16 Janvier 2014 , Rédigé par texte critique Publié dans #Politique

anthony.jpgAnthony a 27 ans. Il a scolairement décroché à 16 ans. Depuis : la galère. La re-prolétarisation de l’économie et de la société française est en marche. Anthony l’a vécu au quotidien, pris au piège d’une Nation qui se refuse à penser la situation de millions de jeunes français. Le taux d’emploi des 15-24 ans est criant de ce point de vue : 30%. Dernière place en Europe. Plus de 24% des jeunes est au chômage en France. En 2013, 2 millions d’entre eux (de 15 à 29 ans) n’étaient ni à l’école, ni en emploi, ni en formation.

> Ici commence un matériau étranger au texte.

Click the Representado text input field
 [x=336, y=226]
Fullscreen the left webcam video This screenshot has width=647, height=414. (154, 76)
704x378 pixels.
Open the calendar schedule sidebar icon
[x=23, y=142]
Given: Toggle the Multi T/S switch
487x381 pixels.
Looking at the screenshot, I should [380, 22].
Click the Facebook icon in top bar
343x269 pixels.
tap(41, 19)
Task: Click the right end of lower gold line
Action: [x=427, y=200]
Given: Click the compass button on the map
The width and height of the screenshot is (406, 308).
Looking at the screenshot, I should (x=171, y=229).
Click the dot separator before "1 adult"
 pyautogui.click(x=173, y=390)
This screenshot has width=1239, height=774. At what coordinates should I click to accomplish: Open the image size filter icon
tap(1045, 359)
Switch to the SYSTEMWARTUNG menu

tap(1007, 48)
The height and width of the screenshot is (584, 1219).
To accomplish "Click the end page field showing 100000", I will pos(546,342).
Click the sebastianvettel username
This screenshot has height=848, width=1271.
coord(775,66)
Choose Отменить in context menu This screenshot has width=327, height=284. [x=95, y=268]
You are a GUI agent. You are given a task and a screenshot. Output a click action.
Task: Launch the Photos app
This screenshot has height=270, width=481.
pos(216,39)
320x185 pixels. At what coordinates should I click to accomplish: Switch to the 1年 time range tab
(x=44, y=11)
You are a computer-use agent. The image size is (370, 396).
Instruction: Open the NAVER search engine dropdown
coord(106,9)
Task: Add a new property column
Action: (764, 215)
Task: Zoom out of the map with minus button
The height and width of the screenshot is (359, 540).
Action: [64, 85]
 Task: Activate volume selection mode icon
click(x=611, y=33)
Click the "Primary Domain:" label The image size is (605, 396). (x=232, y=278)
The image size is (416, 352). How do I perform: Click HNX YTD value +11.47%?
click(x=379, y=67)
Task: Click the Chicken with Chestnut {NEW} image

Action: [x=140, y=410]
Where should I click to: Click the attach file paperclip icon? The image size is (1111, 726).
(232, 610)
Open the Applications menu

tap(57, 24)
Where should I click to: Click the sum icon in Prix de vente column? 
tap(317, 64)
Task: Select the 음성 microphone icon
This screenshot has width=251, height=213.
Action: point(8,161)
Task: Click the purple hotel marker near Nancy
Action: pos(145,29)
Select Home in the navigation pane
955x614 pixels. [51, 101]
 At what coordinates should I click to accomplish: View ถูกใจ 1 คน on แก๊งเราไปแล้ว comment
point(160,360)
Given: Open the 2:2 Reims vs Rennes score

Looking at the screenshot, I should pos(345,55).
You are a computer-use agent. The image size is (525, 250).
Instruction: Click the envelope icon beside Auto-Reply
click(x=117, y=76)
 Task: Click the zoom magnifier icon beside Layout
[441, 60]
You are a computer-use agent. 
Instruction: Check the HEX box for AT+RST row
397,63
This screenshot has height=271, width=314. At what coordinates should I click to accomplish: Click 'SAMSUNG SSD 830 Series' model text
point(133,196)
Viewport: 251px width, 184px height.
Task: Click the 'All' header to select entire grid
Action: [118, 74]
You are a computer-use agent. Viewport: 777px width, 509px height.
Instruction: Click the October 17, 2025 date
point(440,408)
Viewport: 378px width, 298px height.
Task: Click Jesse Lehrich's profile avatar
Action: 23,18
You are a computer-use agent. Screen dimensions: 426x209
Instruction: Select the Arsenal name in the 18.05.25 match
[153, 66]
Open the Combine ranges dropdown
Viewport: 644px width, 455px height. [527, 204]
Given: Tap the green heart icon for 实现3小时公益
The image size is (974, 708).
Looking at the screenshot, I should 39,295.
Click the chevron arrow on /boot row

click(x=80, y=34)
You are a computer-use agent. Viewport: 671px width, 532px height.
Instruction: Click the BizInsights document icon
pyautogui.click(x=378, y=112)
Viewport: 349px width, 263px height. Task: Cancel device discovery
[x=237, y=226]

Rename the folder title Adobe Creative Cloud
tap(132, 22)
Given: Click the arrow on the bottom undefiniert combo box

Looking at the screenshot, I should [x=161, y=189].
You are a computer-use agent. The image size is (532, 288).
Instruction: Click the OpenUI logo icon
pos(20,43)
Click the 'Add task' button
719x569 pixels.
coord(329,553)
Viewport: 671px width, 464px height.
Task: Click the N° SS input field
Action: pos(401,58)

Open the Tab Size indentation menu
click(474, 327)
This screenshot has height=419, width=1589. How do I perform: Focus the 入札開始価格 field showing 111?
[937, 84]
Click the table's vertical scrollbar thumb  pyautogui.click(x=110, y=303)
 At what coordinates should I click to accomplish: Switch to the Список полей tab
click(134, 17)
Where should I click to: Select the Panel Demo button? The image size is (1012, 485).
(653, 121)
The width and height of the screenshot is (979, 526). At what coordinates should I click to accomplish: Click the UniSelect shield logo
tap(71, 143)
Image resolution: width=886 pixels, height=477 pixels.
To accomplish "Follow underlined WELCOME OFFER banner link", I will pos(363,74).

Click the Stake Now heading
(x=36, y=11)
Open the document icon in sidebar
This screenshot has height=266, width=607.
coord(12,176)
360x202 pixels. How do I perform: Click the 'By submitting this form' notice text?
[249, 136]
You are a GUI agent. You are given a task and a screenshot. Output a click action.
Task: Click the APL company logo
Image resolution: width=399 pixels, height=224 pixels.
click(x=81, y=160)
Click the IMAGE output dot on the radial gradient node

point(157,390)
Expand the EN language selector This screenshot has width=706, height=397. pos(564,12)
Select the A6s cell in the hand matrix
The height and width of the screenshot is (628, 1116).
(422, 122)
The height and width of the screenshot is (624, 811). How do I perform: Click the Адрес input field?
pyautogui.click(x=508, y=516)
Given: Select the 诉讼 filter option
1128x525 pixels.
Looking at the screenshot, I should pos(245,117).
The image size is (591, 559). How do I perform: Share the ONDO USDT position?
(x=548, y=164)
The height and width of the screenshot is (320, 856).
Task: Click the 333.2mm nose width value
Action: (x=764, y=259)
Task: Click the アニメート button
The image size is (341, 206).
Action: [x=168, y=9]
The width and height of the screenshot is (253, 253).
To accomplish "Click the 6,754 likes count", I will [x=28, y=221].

Plus de 150 000 jeunes sortent chaque année du système scolaire sans diplôme. S’habituer, résister, se tirer, tel est le cycle de la vie que décrit Anthony. Avec la déprime en sus, et la colère devant les annonces bidons, les emplois truqués qui ne correspondent jamais aux qualifications demandées. Et quand on a « la chance » de décrocher une « mission », le retour des petits chefs arrogants, qui exigent une soumission totale : «à la porte, ils sont nombreux à frapper»… L’invraisemblable pression d’une discipline infantilisante qui plonge ses racines dans le vieux XIXème siècle oublié… «Moi, c’est vraiment l’école qui m’a cassé». Anthony n’était pas pourtant un «Kassos». Découragé en Seconde générale, mal orienté, il a fini par s’enfuir –comment lui donner tort ? Avant d’être rattrapé par la France réelle, celle de la misère et des petits boulots sans horizon de tous ces dispositifs soigneusement élaborés pour simplement faire baisser la courbe du chômage…Survivre. Anthony s’est agrippé un temps à toutes les opportunités de formation qui se présentaient à lui. Pas nombreuses à la vérité : en France, statistiquement, la formation continue profite essentiellement aux cadres supérieurs ! Pour les autres, le parcours du combattant et en fin de course, aucun emploi à l’horizon, sinon du précaire, toujours. L’ouvrage rappelle ces itinéraires d’ouvriers publiés dans les années 70. Machine arrière toute : la France a un bel avenir derrière elle…
 
Moi, Anthony, ouvrier d'aujourd'hui, Anthony, éd. Du Seuil, Raconter la vie, coll. Non Fiction, 2 janvier 2014, 69 pages, 5,90 euros, ISBN-13: 978-2370210203.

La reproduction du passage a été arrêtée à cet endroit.